§ 2.47 p.m.
§ Baroness Nicol asked Her Majesty's Government:
§ Whether they will use their influence to ensure that the World Bank will not finance projects which destroy or degrade tropical forests.
§ Lord Reay
My Lords, yes, the World Bank is engaged in a major review of its forestry policy. Our Executive Director and his staff have had, and will continue to have, detailed discussions with bank staff on the new policy. We are also encouraging the bank to consult knowledgeable non-governmental organisations. We anticipate that the bank will publish in July the results of its review which we expect to place particular emphasis on sustainable forest management and conservation.
§ Baroness Nicol
My Lords, I thank the Minister for that very encouraging Answer. Is it not a fact that in the past developments have concentrated on the economic benefits of forest exploitation without taking into account the goods and services which are presently provided by forests and the cost of moving the indigenous population? Will he assure the House that those considerations will be included in the calculation in the future and that a sustainable development will be the basis of the discussions that take place?
§ Lord Reay
My Lords, I am sure that some of those bad practices may have occurred in the past. However, the World Bank now looks in great detail not only at the economic aspects but also the environmental and social aspects of projects which come up for appraisal. Very detailed guidelines are issued to all bank staff involved in appraising the projects. It is very strictly controlled by the board. I therefore believe that many complaints made in the past do not apply now.
§ Baroness Platt of Writtle
My Lords, will my noble friend at the same time encourage the World Bank to develop low-cost equipment which enables sunny but poor countries better to utilise solar energy? That will result not only in a saving of money but alleviate women's drudgery and save the rainforests at the same time.
§ Baroness Ewart-Biggs
My Lords, is the Minister aware that in 1989 an estimated 1.8 per cent. of the world's tropical rainforest was destroyed? Does he agree that one of the problems is that third world countries often are forced to plunder their timber resources in order to pay their overseas debt?
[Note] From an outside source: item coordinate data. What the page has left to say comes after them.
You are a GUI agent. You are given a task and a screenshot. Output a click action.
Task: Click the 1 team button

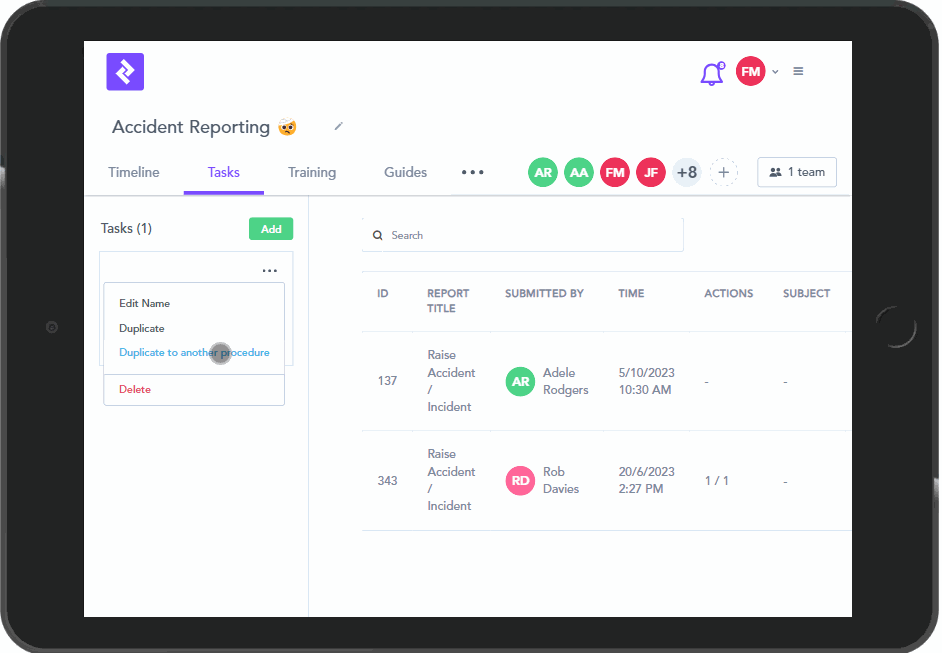click(797, 172)
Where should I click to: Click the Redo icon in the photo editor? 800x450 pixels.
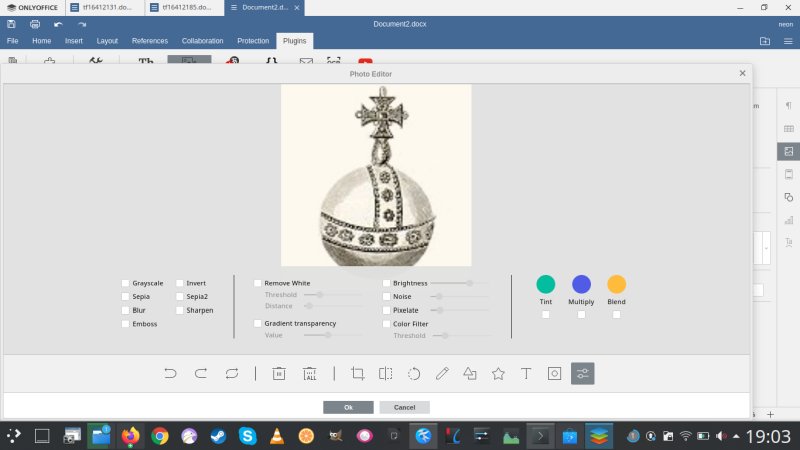pyautogui.click(x=200, y=373)
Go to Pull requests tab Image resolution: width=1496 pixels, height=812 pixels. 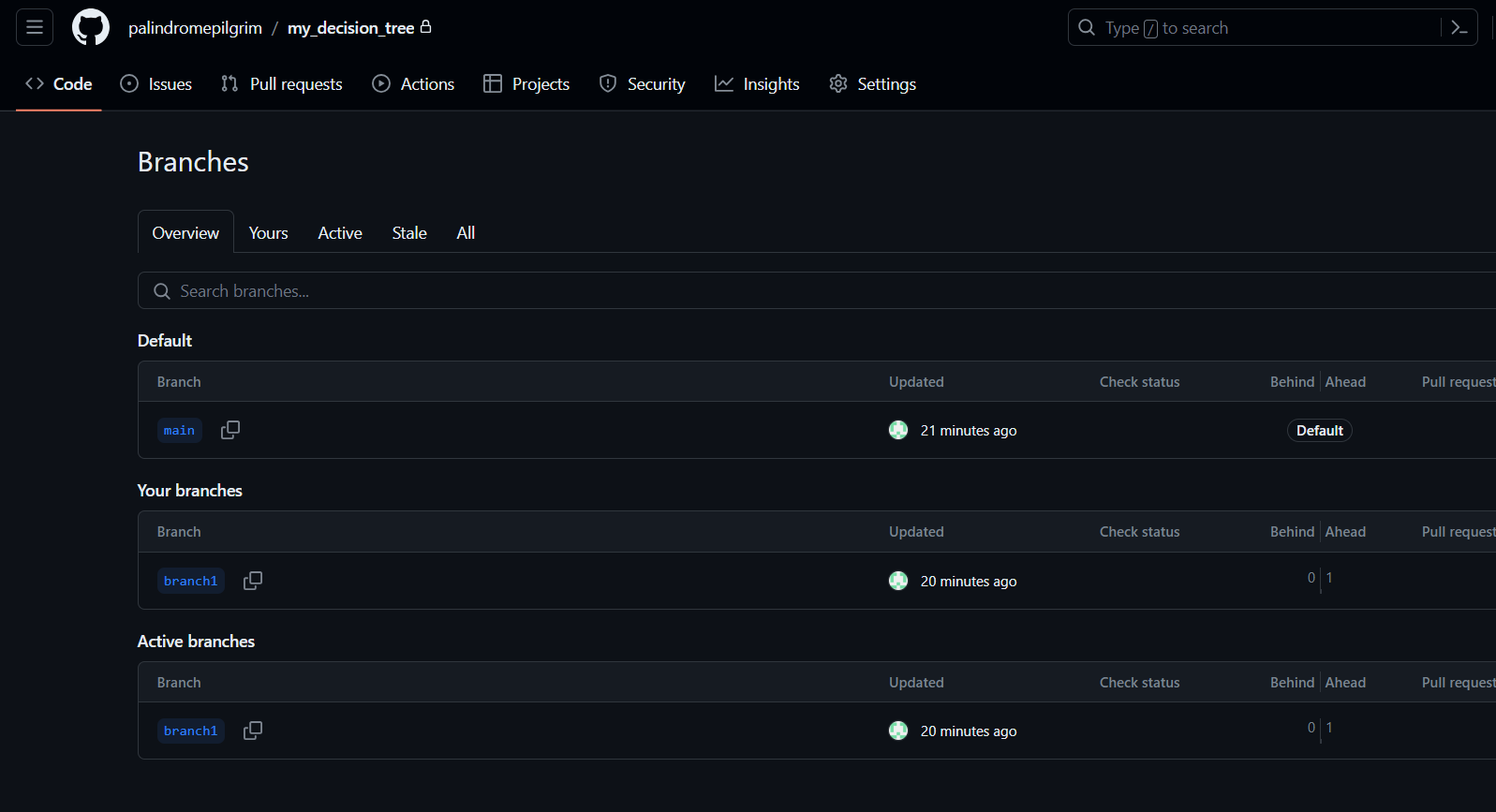[x=282, y=83]
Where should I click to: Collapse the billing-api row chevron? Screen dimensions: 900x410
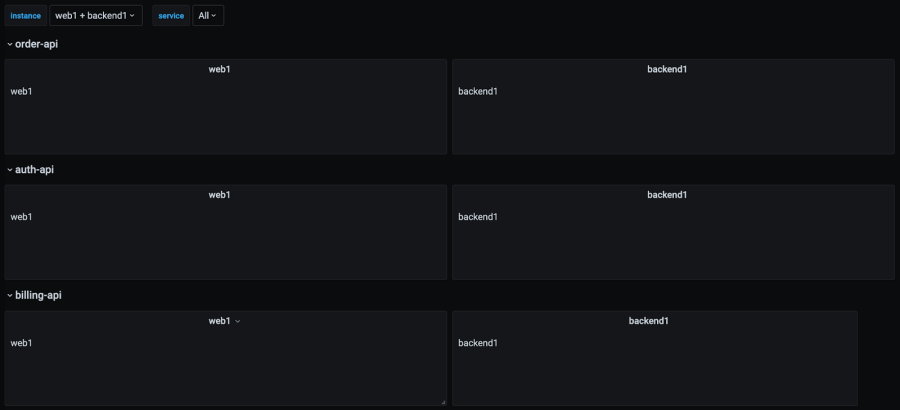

Has the Minister any new initiatives to deal with indebtedness in third world countries?
§ Lord Reay
My Lords, we have been doing a considerable amount in that field. Noble Lords may remember that my right honourable friend the former Prime Minister announced an additional £100 million which was to be devoted exactly to the forestry sector. Projects under this amount have been proceeding.
§ Lord Craigton
My Lords, is the Minister aware that prominent world scientists now put the destruction of the rainforests as a major threat to mankind, followed by all things nuclear, the destruction of the ozone layer, and waste products from the chemicals industry?
My Lords, I entirely agree with the thrust of my noble friend's question. Some 17 million to 20 million hectares disappear each year. It is clear that stopping the loss of tropical forests is one of the most urgent environmental challenges that the world faces.
§ Lord Taylor of Gryfe
My Lords, will the Minister congratulate the environmental lobby on its new enthusiasm for forestry? Will that be interpreted in the UK by an extension of the forestry industry?
§ Lord Reay
My Lords, we are in touch with the lobbies in this field. Friends of the Earth has been kind enough to make arrangements for the ODA to receive more than 20,000 postcards from its members and other members of the public. They draw attention to what it sees as being the irresponsible actions of the timber trade as regards tropical deforestation. We do not entirely agree with that view but it is an example of the contact that we have.